Section 4.04    THE EXECUTIVE BOARD OF DIRECTORS 
(a)    Definition 
The Executive Board of Directors shall consist of: President, Vice President, Secretary, Treasurer, as well as the Membership Chairperson, and  2 Directors at Large.
(b)    The President remains until he or she steps down or is removed by a 3/4ths vote of the Executive Board.
(c)    The Executive Board shall elect from the list of full members of WMU: the Vice President, Secretary, Treasurer, Membership Chairperson and 2 Directors at Large.
(d)    With the exception of the president, each Executive Board Director shall serve a two year term.
(e)    Meetings
(i)    A meeting of the Executive Board may be called at any time by the President. 
(ii)    A meeting of the Executive Board shall be called by the WMU Secretary upon receipt of a petition signed by 2/3rds of the members of the Executive Board. 
(iii)    A meeting of the Executive Board of Directors may be conducted via conference call.
(iv)    The business of the Executive Board may also be conducted by electronic means, including e-mail, provided that all members of the Executive Board have adequate opportunity to engage in discussion on any issue, and that voting is carried out securely and secretly until all members of the Executive Board have voted or a clear majority exists.
(f)    Duties
It shall be the duty of the Executive Board of Directors to conduct the affairs of WMU. The Executive Board shall not have the authority to amend or repeal these constitution and bylaws. 
(g)    All actions of the Executive Board shall be reported as minutes. A printed copy of the minutes will be sent to any individual member of WMU at that member's request. For the purposes of this section, "minutes" of actions conducted by e-mail shall consist of a roll call voting record of the action.  Discussion by the Executive Board need not become part of the official minutes unless specifically agreed to by a majority of the Executive Board.
(h)    Quorum
In order for the Executive Board of Directors to conduct any business, a quorum must be present. A simple majority of members of the Executive Board shall constitute a quorum. 
(i)    Voting 
(i)    Only members of the Executive Board may vote at its meetings or on mail ballots.

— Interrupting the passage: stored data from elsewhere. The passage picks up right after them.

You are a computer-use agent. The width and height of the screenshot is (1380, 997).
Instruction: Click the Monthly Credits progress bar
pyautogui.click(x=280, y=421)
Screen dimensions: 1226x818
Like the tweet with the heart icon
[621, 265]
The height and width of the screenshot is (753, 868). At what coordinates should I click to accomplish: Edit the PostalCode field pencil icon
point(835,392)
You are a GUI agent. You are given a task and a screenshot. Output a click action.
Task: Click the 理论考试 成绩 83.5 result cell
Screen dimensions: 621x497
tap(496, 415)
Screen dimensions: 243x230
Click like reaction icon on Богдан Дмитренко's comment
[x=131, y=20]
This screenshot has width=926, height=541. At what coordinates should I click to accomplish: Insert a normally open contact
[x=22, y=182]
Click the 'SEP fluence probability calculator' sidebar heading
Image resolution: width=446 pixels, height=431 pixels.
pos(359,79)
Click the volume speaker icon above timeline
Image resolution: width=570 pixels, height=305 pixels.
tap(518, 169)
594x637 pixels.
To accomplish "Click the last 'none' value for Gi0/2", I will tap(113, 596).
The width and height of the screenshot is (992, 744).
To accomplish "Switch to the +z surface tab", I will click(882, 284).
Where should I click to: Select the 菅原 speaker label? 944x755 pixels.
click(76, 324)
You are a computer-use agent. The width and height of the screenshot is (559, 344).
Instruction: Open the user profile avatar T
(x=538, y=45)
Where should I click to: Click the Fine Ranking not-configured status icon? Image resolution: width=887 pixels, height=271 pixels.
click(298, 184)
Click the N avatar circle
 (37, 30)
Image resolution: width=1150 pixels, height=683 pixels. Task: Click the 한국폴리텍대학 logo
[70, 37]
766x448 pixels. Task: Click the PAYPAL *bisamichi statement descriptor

(ii)    No person may cast more than 1 vote on any item of business.
Section 4.05    PARLIAMENTARY AUTHORITY 
(a)    The current edition of "Robert’s Rules of Order" shall govern this association in all parliamentary situations that are not covered in the law, or in these constitution and bylaws, or adopted rules. In case of a conflict between the provisions of these constitution and bylaws and the parliamentary provisions of "Robert’s Rules of Order" the provisions of these constitution and bylaws shall prevail. 
Article V.    OFFICERS OF THE ASSOCIATION
Section 5.01    OFFICERS 
The Officers of WMU are those people who handle the official affairs of the association. Officers shall have a vote on both Boards of Directors. The Officers of the association shall be: 
(a)    President 
(b)    Vice President
(c)    Treasurer 
(d)    Secretary 
Section 5.02    TERMS OF OFFICE 
All elected Officers shall have a term of office not to exceed two (2) years. 
Section 5.03    DUTIES OF OFFICERS 
(a)    President
The President is the Chief Executive Officer and legal head of the association. The president exercises supervision over the association and all its activities. The President represents WMU in public, presides at business meetings, and has the authority to appoint committees. The President may sign letters and documents necessary to carry out the will of the association. The President serves as chairman of the Board of Directors and shall be an advisory member of all committees except the Board of Inquiry and the Nominating Committee. 
(b)    Vice President 
The Vice President shall assume the duties of the President in case of his/her absence or incapacitation. The Vice President shall assume that office for the remainder of the term in the event the office is vacated for any reason.
(c)    Treasurer
The Treasurer shall be responsible for collecting, accounting for and handling all funds of the association. The Treasurer shall insure that all funds are deposited in such financial institution as the Board of Directors may designate. He/she shall see that disbursements therefrom are made as is necessary and proper to meet the just and due obligations of WMU. The Treasurer shall present a financial report every quarter and at any other time as requested by the President or the Board of Directors. The Treasurer shall make all of his/her records available at the annual meeting for review by any full member of WMU. 
(d)    Secretary 
The Secretary shall be responsible for taking and preparing accurate minutes of all meetings of the Board of Directors and shall maintain a complete file of the ordinances, bylaw revisions, resolutions and other official WMU action. The secretary shall maintain a file of committees and the members thereof. The Secretary shall record all terms of office and inform the Membership when elections are due. During the meeting of the annual meeting, it shall be his/her duty to insure that only those persons with proper credentials be seated. The Secretary shall insure that only persons authorized to vote are allowed to vote and shall perform other duties as prescribed by the Board. 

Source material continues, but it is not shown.